Write out the records again, exactly, leaving none out.

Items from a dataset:
-- Opening Marker --

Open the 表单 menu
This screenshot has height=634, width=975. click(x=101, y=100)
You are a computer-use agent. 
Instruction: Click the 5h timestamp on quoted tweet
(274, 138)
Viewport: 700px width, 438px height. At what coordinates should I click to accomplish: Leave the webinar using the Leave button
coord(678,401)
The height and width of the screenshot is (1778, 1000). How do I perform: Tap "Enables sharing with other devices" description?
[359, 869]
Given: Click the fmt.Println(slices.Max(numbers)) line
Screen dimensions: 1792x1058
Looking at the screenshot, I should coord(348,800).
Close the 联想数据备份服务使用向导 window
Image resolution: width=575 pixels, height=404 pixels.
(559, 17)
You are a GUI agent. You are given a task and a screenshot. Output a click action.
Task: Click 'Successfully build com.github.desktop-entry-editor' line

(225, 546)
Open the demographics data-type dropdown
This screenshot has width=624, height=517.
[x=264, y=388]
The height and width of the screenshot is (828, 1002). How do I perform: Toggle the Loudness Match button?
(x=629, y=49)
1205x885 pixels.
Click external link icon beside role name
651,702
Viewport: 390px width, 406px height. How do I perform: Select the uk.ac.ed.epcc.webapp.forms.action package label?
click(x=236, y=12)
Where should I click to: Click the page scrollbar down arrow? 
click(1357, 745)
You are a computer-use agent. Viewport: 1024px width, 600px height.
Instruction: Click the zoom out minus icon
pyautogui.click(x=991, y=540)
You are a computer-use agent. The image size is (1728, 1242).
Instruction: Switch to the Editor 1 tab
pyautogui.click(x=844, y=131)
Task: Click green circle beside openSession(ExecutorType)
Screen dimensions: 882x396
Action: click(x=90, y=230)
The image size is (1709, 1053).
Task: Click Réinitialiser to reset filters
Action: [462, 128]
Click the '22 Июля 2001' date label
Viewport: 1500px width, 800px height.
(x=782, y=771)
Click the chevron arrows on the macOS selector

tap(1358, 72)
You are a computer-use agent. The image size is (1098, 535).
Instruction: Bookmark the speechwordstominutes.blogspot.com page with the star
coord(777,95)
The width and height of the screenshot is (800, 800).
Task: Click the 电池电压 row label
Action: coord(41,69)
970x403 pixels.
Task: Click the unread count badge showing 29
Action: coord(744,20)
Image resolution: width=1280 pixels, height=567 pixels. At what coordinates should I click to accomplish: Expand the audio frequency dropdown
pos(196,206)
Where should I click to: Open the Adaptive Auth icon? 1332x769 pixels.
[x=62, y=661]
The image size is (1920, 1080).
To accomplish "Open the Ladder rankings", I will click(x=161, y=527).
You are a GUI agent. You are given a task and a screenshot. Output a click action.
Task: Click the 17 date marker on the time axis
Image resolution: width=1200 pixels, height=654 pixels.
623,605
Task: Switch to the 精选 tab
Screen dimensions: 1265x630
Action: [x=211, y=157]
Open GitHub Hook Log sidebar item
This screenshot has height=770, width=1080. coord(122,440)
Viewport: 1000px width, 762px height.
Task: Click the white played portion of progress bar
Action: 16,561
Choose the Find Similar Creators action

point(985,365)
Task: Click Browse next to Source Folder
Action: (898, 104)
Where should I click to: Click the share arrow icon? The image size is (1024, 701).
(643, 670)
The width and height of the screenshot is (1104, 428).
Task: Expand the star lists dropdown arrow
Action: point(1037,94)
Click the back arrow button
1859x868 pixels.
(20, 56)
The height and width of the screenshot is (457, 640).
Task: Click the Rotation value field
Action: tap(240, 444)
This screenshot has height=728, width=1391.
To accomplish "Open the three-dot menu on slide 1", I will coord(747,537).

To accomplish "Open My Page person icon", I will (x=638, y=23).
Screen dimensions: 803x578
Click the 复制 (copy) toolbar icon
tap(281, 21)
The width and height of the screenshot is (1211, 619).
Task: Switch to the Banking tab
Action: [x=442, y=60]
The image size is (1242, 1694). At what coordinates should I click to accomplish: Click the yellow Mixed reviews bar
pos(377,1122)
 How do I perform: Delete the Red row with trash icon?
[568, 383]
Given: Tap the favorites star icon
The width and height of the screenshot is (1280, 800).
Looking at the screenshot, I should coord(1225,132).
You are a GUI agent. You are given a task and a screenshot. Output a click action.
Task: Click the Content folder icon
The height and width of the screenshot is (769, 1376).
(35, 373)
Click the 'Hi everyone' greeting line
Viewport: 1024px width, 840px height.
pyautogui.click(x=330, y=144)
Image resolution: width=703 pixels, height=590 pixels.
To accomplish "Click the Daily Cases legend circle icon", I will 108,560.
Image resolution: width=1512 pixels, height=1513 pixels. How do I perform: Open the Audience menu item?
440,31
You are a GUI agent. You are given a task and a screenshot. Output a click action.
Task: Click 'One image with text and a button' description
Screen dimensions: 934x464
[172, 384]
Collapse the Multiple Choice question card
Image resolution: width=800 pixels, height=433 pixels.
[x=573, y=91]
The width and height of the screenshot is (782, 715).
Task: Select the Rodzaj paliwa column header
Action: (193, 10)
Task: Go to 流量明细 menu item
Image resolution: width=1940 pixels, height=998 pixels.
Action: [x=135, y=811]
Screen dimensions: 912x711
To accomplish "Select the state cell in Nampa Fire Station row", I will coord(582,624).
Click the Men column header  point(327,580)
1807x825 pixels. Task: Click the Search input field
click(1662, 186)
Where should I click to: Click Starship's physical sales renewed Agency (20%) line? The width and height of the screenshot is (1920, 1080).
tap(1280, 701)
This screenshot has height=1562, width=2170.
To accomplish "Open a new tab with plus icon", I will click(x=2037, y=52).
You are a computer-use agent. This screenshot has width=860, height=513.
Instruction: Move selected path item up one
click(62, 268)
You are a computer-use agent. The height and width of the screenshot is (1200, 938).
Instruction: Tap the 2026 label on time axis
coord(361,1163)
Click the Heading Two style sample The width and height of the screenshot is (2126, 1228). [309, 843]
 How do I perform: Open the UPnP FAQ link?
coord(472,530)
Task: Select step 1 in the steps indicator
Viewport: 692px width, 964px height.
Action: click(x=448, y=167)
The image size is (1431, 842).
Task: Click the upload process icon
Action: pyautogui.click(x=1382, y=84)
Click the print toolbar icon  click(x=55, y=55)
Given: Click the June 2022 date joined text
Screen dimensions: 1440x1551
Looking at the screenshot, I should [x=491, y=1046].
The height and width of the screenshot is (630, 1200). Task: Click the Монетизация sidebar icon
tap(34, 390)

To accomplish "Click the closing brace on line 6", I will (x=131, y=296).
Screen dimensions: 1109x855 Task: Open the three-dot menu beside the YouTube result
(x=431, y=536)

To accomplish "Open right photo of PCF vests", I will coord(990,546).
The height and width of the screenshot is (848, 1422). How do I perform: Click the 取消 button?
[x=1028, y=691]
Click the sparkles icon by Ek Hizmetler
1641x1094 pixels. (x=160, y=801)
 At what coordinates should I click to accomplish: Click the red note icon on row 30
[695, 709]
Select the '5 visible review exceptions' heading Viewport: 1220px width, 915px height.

-- Closing Marker --

§ Written response
Open the 表单 menu
This screenshot has height=634, width=975. click(x=101, y=100)
You are a computer-use agent. 
Instruction: Click the 5h timestamp on quoted tweet
(274, 138)
Viewport: 700px width, 438px height. At what coordinates should I click to accomplish: Leave the webinar using the Leave button
coord(678,401)
The height and width of the screenshot is (1778, 1000). How do I perform: Tap "Enables sharing with other devices" description?
[359, 869]
Given: Click the fmt.Println(slices.Max(numbers)) line
Screen dimensions: 1792x1058
Looking at the screenshot, I should coord(348,800).
Close the 联想数据备份服务使用向导 window
Image resolution: width=575 pixels, height=404 pixels.
(559, 17)
You are a GUI agent. You are given a task and a screenshot. Output a click action.
Task: Click 'Successfully build com.github.desktop-entry-editor' line

(225, 546)
Open the demographics data-type dropdown
This screenshot has width=624, height=517.
[x=264, y=388]
The height and width of the screenshot is (828, 1002). How do I perform: Toggle the Loudness Match button?
(x=629, y=49)
1205x885 pixels.
Click external link icon beside role name
651,702
Viewport: 390px width, 406px height. How do I perform: Select the uk.ac.ed.epcc.webapp.forms.action package label?
click(x=236, y=12)
Where should I click to: Click the page scrollbar down arrow? 
click(1357, 745)
You are a computer-use agent. Viewport: 1024px width, 600px height.
Instruction: Click the zoom out minus icon
pyautogui.click(x=991, y=540)
You are a computer-use agent. The image size is (1728, 1242).
Instruction: Switch to the Editor 1 tab
pyautogui.click(x=844, y=131)
Task: Click green circle beside openSession(ExecutorType)
Screen dimensions: 882x396
Action: click(x=90, y=230)
The image size is (1709, 1053).
Task: Click Réinitialiser to reset filters
Action: [462, 128]
Click the '22 Июля 2001' date label
Viewport: 1500px width, 800px height.
(x=782, y=771)
Click the chevron arrows on the macOS selector

tap(1358, 72)
You are a computer-use agent. The image size is (1098, 535).
Instruction: Bookmark the speechwordstominutes.blogspot.com page with the star
coord(777,95)
The width and height of the screenshot is (800, 800).
Task: Click the 电池电压 row label
Action: coord(41,69)
970x403 pixels.
Task: Click the unread count badge showing 29
Action: coord(744,20)
Image resolution: width=1280 pixels, height=567 pixels. At what coordinates should I click to accomplish: Expand the audio frequency dropdown
pos(196,206)
Where should I click to: Open the Adaptive Auth icon? 1332x769 pixels.
[x=62, y=661]
The image size is (1920, 1080).
To accomplish "Open the Ladder rankings", I will click(x=161, y=527).
You are a GUI agent. You are given a task and a screenshot. Output a click action.
Task: Click the 17 date marker on the time axis
Image resolution: width=1200 pixels, height=654 pixels.
623,605
Task: Switch to the 精选 tab
Screen dimensions: 1265x630
Action: [x=211, y=157]
Open GitHub Hook Log sidebar item
This screenshot has height=770, width=1080. coord(122,440)
Viewport: 1000px width, 762px height.
Task: Click the white played portion of progress bar
Action: 16,561
Choose the Find Similar Creators action

point(985,365)
Task: Click Browse next to Source Folder
Action: (898, 104)
Where should I click to: Click the share arrow icon? The image size is (1024, 701).
(643, 670)
The width and height of the screenshot is (1104, 428).
Task: Expand the star lists dropdown arrow
Action: point(1037,94)
Click the back arrow button
1859x868 pixels.
(20, 56)
The height and width of the screenshot is (457, 640).
Task: Click the Rotation value field
Action: tap(240, 444)
This screenshot has height=728, width=1391.
To accomplish "Open the three-dot menu on slide 1", I will coord(747,537).

To accomplish "Open My Page person icon", I will (x=638, y=23).
Screen dimensions: 803x578
Click the 复制 (copy) toolbar icon
tap(281, 21)
The width and height of the screenshot is (1211, 619).
Task: Switch to the Banking tab
Action: [x=442, y=60]
The image size is (1242, 1694). At what coordinates should I click to accomplish: Click the yellow Mixed reviews bar
pos(377,1122)
 How do I perform: Delete the Red row with trash icon?
[568, 383]
Given: Tap the favorites star icon
The width and height of the screenshot is (1280, 800).
Looking at the screenshot, I should coord(1225,132).
You are a GUI agent. You are given a task and a screenshot. Output a click action.
Task: Click the Content folder icon
The height and width of the screenshot is (769, 1376).
(35, 373)
Click the 'Hi everyone' greeting line
Viewport: 1024px width, 840px height.
pyautogui.click(x=330, y=144)
Image resolution: width=703 pixels, height=590 pixels.
To accomplish "Click the Daily Cases legend circle icon", I will 108,560.
Image resolution: width=1512 pixels, height=1513 pixels. How do I perform: Open the Audience menu item?
440,31
You are a GUI agent. You are given a task and a screenshot. Output a click action.
Task: Click 'One image with text and a button' description
Screen dimensions: 934x464
[172, 384]
Collapse the Multiple Choice question card
Image resolution: width=800 pixels, height=433 pixels.
[x=573, y=91]
The width and height of the screenshot is (782, 715).
Task: Select the Rodzaj paliwa column header
Action: (193, 10)
Task: Go to 流量明细 menu item
Image resolution: width=1940 pixels, height=998 pixels.
Action: [x=135, y=811]
Screen dimensions: 912x711
To accomplish "Select the state cell in Nampa Fire Station row", I will coord(582,624).
Click the Men column header  point(327,580)
1807x825 pixels. Task: Click the Search input field
click(1662, 186)
Where should I click to: Click Starship's physical sales renewed Agency (20%) line? The width and height of the screenshot is (1920, 1080).
tap(1280, 701)
This screenshot has height=1562, width=2170.
To accomplish "Open a new tab with plus icon", I will click(x=2037, y=52).
You are a computer-use agent. This screenshot has width=860, height=513.
Instruction: Move selected path item up one
click(62, 268)
You are a computer-use agent. The height and width of the screenshot is (1200, 938).
Instruction: Tap the 2026 label on time axis
coord(361,1163)
Click the Heading Two style sample The width and height of the screenshot is (2126, 1228). [309, 843]
 How do I perform: Open the UPnP FAQ link?
coord(472,530)
Task: Select step 1 in the steps indicator
Viewport: 692px width, 964px height.
Action: click(x=448, y=167)
The image size is (1431, 842).
Task: Click the upload process icon
Action: pyautogui.click(x=1382, y=84)
Click the print toolbar icon  click(x=55, y=55)
Given: Click the June 2022 date joined text
Screen dimensions: 1440x1551
Looking at the screenshot, I should [x=491, y=1046].
The height and width of the screenshot is (630, 1200). Task: Click the Монетизация sidebar icon
tap(34, 390)

To accomplish "Click the closing brace on line 6", I will (x=131, y=296).
Screen dimensions: 1109x855 Task: Open the three-dot menu beside the YouTube result
(x=431, y=536)

To accomplish "Open right photo of PCF vests", I will coord(990,546).
The height and width of the screenshot is (848, 1422). How do I perform: Click the 取消 button?
[x=1028, y=691]
Click the sparkles icon by Ek Hizmetler
1641x1094 pixels. (x=160, y=801)
 At what coordinates should I click to accomplish: Click the red note icon on row 30
[695, 709]
Select the '5 visible review exceptions' heading Viewport: 1220px width, 915px height.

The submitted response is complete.